Copy word for word the lines of the listing from the one containing "At what (x,y)" through the one containing "Looking at the", both included, and leave out the pictures.

::::::::

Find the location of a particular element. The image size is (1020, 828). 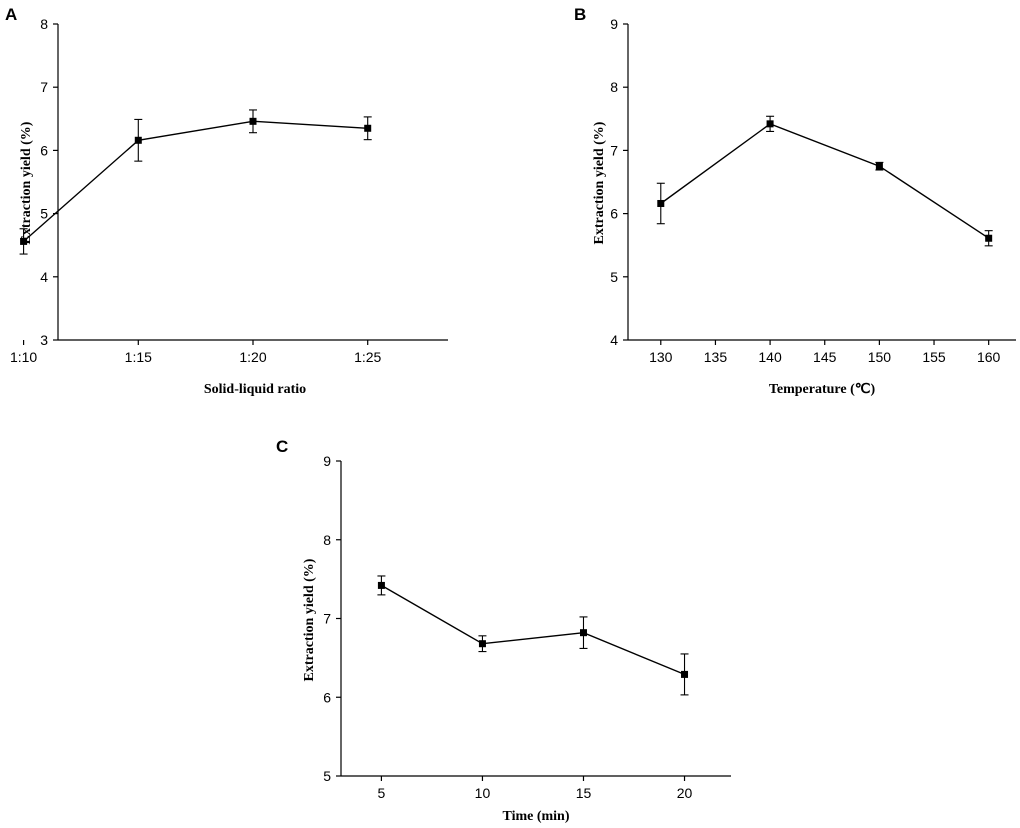

panel-a-y-tick-label: 4 is located at coordinates (44, 277).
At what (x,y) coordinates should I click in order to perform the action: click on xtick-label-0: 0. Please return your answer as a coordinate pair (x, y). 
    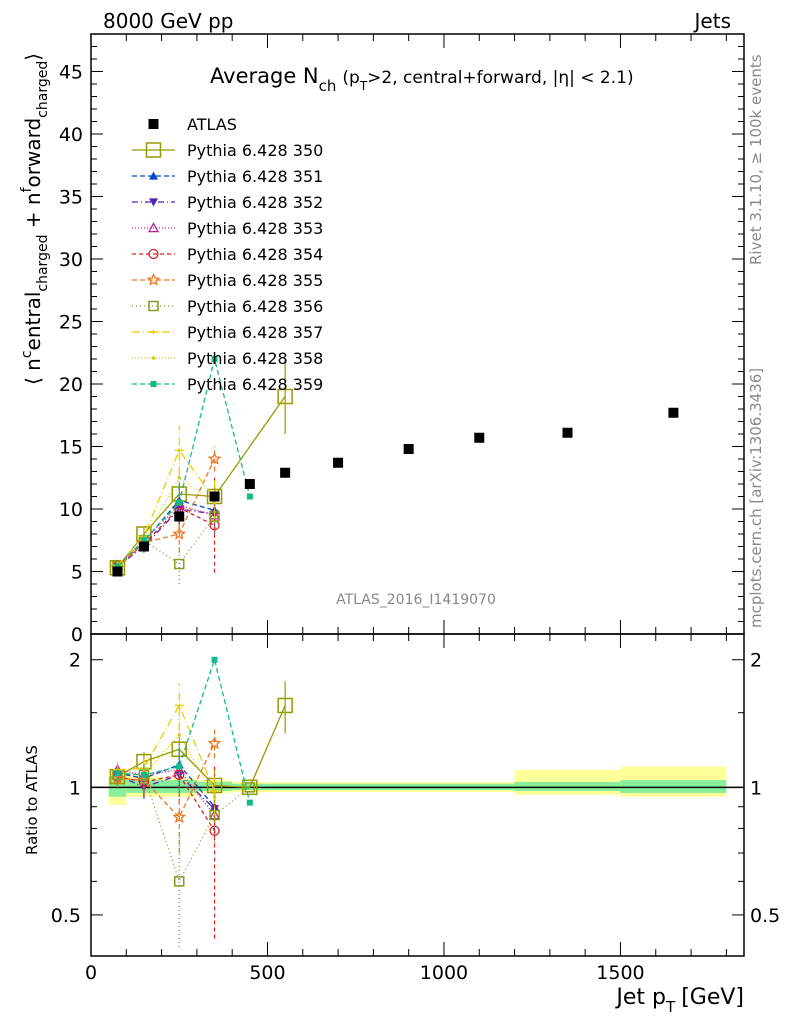
    Looking at the image, I should click on (91, 973).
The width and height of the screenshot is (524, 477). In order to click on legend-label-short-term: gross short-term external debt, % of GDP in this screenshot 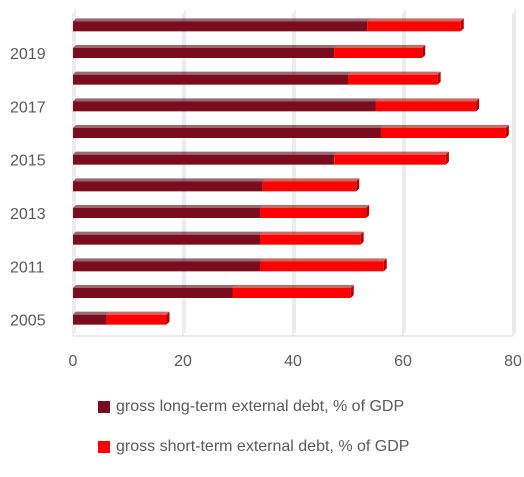, I will do `click(263, 446)`.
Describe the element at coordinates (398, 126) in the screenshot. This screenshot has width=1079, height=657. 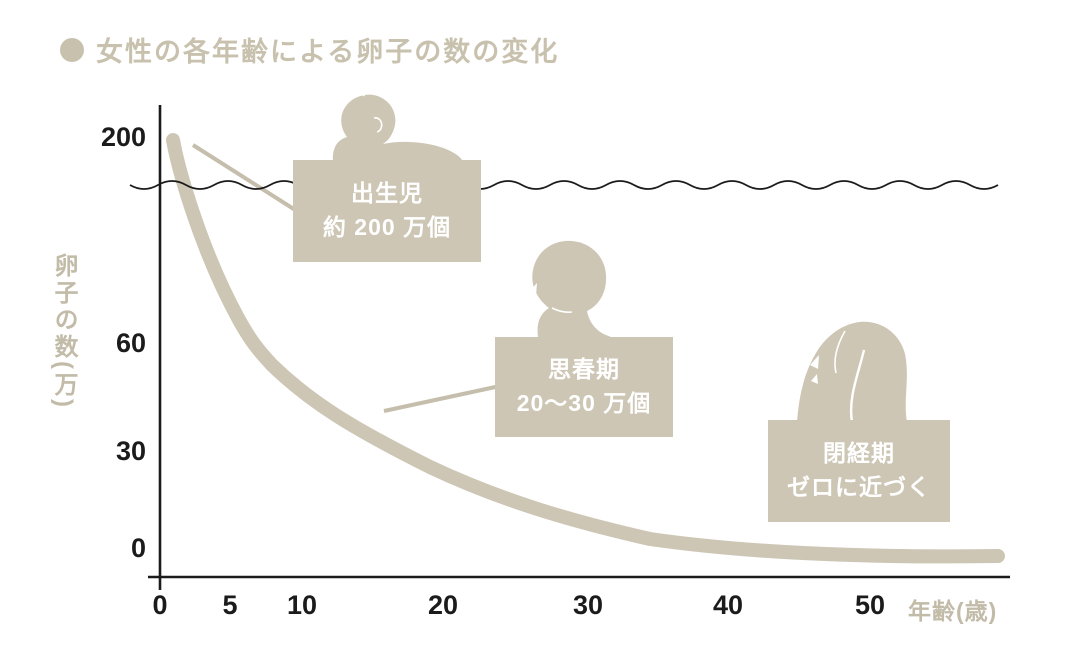
I see `baby-silhouette-icon` at that location.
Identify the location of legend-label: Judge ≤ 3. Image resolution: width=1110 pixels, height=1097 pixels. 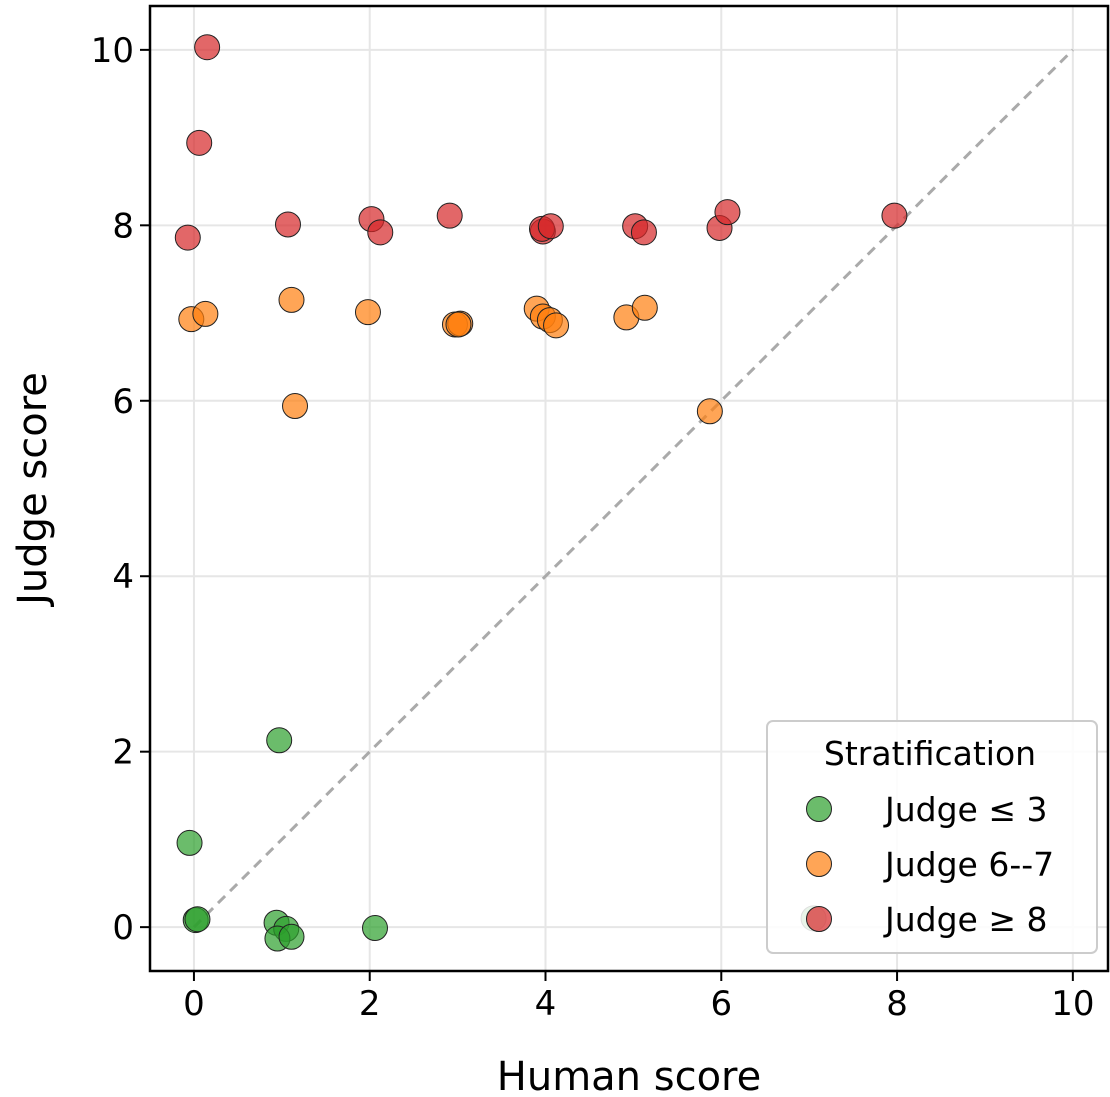
(965, 810).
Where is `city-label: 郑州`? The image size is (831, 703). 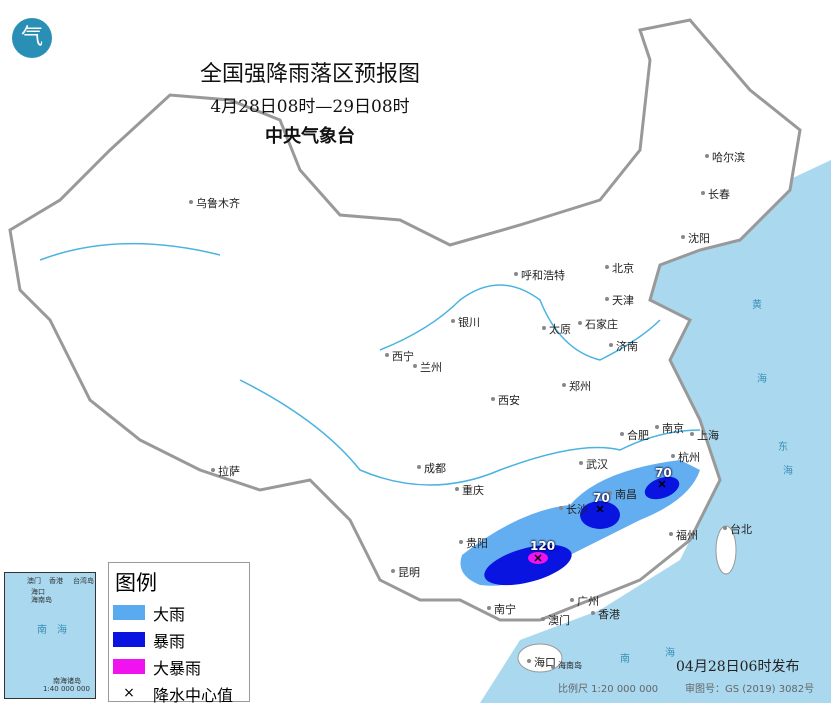
city-label: 郑州 is located at coordinates (576, 386).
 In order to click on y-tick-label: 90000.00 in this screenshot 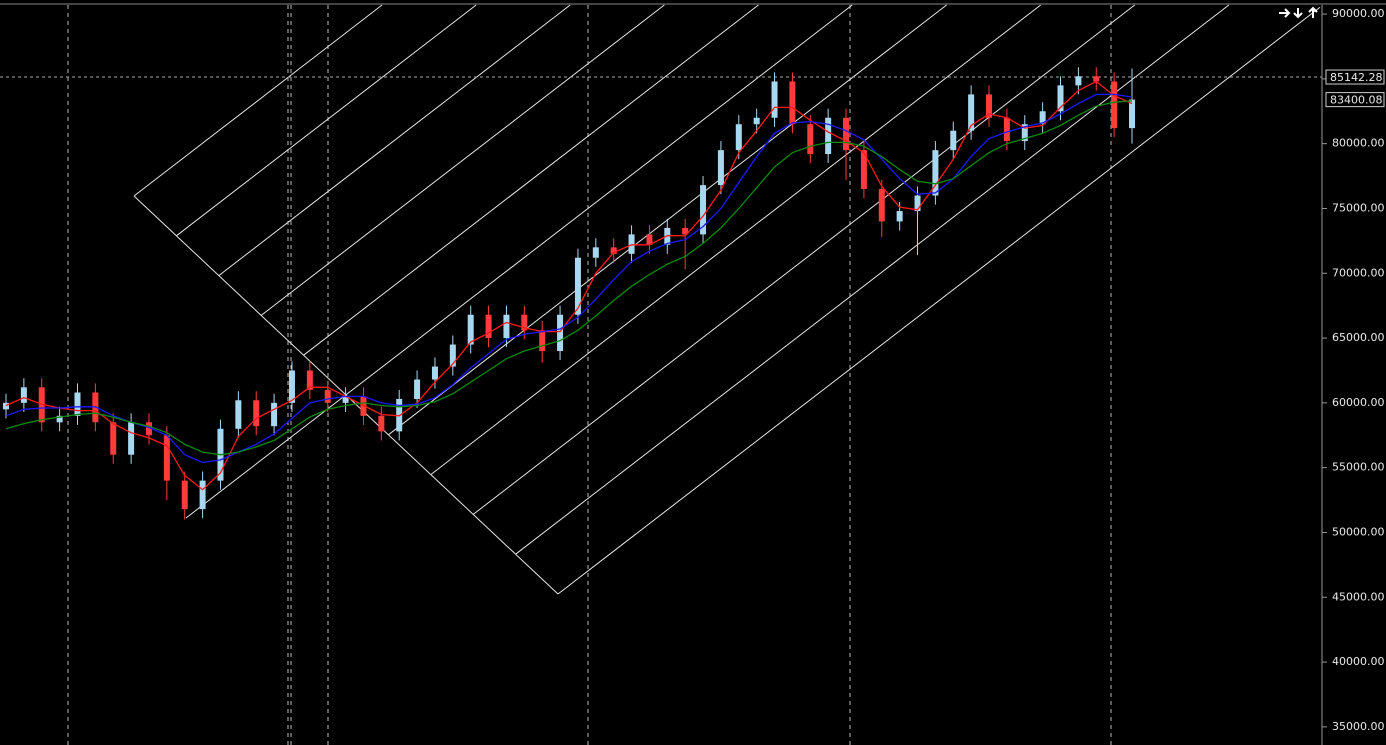, I will do `click(1358, 14)`.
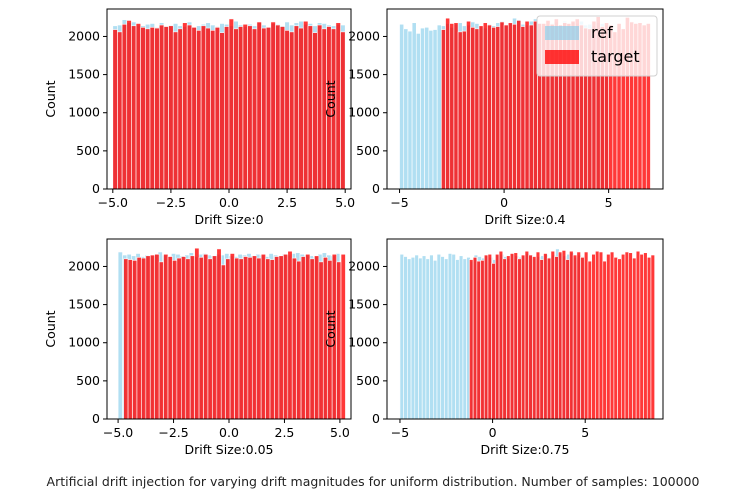  What do you see at coordinates (88, 380) in the screenshot?
I see `chart-3-ytick-label: 500` at bounding box center [88, 380].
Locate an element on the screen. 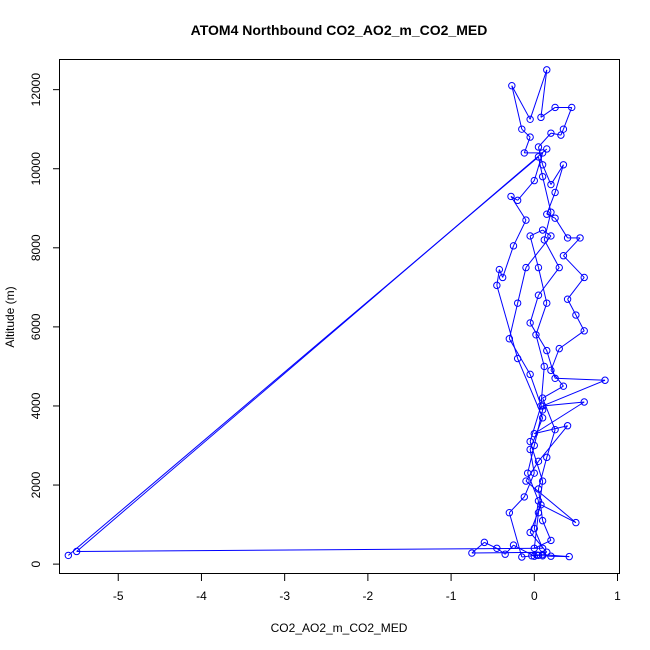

::::::::

• _Reply to the task_
At what (x,y) coordinates should I click in order to perform the action: click on xtick-label-0: 0. Please return your answer as a coordinate pair (x, y). 
    Looking at the image, I should click on (91, 973).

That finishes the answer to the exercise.